Just curious if anyone in the Forum has been here. Looks like great fun!! One more addition to my Bucket List. 






https://machloop.co.uk/

https://www.gov.uk/government/publicati ... -timetable


----------



## Spandex (Feb 20, 2009)

Me and a group of friends used to go there a few times a year when we were in our teens/twenties, because one of my friends parents had a cottage on the loop. We didn't go specifically for the planes though, so I don't know much about ideal spotting locations, etc. I guess the easiest option would be to park up at the top of the Bwlch Oerddrws pass on the a470 and walk up from there, because that saves you a few hundred vertical metres of hiking.

It's not just modern fast jets either. Seeing a de Havilland Vampire flying below you is pretty surreal. You also see bigger stuff, like C130s, and helicopters - Apaches, Chinooks, etc.

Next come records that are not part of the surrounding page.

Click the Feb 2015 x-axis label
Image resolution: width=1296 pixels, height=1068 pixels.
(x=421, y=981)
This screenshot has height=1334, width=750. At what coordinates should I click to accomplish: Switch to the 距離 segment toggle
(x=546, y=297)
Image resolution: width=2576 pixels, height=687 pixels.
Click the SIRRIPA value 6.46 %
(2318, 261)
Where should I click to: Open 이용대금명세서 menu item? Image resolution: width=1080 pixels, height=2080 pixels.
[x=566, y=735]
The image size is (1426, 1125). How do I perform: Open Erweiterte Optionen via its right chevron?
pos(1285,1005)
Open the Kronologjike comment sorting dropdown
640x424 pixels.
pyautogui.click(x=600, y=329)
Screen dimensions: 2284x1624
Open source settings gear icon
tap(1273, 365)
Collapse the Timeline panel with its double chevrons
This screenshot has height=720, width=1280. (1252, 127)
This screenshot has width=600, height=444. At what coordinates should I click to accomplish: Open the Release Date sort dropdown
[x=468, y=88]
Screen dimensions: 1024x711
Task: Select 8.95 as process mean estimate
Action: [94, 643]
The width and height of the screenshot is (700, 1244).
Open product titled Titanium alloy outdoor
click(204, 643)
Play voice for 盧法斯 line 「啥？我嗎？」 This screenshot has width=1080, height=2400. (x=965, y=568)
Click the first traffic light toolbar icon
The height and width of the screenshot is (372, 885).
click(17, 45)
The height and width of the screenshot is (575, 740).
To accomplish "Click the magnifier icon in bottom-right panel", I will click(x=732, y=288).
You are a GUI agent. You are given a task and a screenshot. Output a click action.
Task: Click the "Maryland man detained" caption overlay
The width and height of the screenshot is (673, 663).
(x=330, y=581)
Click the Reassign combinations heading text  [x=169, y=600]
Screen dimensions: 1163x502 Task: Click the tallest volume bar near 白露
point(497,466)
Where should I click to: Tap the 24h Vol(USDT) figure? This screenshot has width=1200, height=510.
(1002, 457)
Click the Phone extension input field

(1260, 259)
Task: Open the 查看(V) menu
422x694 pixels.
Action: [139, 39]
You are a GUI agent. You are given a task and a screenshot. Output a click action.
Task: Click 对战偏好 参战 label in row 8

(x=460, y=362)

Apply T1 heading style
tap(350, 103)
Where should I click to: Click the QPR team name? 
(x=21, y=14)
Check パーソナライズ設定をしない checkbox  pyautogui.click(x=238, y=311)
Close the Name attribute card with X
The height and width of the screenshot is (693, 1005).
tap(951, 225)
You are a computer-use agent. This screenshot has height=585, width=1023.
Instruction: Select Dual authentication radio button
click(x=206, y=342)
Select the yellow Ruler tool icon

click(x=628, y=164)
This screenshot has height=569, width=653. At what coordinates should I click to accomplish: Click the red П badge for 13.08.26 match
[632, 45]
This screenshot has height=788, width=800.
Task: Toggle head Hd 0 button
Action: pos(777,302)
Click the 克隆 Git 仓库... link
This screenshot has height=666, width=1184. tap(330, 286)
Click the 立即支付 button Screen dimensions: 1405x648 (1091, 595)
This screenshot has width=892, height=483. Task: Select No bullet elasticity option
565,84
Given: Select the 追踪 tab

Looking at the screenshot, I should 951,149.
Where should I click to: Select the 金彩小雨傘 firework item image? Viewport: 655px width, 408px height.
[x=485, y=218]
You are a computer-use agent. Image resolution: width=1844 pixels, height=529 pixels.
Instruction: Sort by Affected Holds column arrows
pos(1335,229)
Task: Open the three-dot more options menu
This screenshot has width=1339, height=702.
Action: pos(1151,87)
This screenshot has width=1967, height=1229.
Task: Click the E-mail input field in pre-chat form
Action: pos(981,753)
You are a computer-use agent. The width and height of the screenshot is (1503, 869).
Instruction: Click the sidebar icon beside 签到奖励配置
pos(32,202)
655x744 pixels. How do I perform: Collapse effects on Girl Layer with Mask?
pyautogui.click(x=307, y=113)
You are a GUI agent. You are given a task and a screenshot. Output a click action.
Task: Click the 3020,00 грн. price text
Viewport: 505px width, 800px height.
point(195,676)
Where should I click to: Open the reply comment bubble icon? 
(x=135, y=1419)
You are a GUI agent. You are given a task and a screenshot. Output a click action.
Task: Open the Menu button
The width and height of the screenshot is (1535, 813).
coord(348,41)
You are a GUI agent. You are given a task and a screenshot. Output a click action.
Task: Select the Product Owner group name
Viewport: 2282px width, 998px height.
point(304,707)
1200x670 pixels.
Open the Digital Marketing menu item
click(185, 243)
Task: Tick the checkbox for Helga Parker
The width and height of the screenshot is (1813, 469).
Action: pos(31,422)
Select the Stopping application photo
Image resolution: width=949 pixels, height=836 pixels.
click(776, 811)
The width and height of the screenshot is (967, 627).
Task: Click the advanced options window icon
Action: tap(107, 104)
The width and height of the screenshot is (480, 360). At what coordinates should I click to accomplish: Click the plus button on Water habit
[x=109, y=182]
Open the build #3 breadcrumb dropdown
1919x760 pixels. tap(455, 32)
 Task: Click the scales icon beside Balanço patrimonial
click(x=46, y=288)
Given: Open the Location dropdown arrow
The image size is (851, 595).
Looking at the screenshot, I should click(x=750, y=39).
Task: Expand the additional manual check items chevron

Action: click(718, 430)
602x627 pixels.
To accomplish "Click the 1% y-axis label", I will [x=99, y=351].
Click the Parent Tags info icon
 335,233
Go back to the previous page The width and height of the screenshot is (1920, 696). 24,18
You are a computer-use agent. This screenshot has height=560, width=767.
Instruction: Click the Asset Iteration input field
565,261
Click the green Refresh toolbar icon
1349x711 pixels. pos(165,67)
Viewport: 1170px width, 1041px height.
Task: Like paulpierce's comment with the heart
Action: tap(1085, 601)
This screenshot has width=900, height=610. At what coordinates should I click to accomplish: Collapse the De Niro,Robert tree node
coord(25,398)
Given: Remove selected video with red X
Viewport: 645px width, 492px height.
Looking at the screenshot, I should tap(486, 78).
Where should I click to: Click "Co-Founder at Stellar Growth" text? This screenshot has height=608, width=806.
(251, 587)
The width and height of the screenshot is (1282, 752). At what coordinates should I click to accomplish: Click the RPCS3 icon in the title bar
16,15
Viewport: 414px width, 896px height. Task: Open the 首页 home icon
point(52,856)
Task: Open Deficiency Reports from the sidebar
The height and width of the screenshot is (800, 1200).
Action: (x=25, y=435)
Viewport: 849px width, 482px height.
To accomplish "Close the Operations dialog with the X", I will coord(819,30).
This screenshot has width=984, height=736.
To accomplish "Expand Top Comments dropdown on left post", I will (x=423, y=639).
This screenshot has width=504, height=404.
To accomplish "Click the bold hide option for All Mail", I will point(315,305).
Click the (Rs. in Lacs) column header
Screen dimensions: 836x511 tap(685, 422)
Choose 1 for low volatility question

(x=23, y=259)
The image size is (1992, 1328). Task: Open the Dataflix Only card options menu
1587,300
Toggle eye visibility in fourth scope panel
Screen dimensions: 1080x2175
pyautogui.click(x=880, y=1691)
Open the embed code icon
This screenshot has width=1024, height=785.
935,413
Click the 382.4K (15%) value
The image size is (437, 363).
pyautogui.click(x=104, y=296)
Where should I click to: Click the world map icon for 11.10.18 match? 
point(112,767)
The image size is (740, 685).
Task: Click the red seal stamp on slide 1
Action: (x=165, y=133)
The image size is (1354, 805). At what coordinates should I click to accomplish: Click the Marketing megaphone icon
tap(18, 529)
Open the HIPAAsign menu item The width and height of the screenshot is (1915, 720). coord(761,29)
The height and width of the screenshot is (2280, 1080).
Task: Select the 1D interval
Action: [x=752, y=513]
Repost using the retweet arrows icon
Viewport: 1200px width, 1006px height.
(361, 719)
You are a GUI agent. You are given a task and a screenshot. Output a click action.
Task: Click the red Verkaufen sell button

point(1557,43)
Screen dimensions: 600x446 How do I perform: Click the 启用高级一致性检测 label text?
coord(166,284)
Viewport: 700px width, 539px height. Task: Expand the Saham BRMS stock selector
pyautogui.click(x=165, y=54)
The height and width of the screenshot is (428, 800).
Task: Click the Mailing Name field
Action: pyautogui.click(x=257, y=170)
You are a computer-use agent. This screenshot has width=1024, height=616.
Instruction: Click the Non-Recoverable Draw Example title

TBH, I reckon the scenery is just as impressive as the low flying aircraft, so I'd definitely recommend a visit.


----------



## ashfinlayson (Oct 26, 2013)

That's awesome that is, forwarded it to my dad as that'll be right up his street. I grew up in Brize Norton so every year we used to get the stealth jets and the Antanov stop over during Fairford, the Antanov would fly over the house so low that you could read the lettering on it's underbelly, looked like it was about to fall out of the sky. We also used to get the Red Arrows practice run right over head, even closer than the actual air tattoo. Sadly after the MiGs collided in 93', they stopped the Red Arrows flying over the village. But when I moved away from Brize, it was the lack of jet engines that used to keep me awake at night :lol:


----------



## Spandex (Feb 20, 2009)

The crews generally know where the photographers are too:


















This is a genuine photo from 2010 - the MoD even commented when it made the news


----------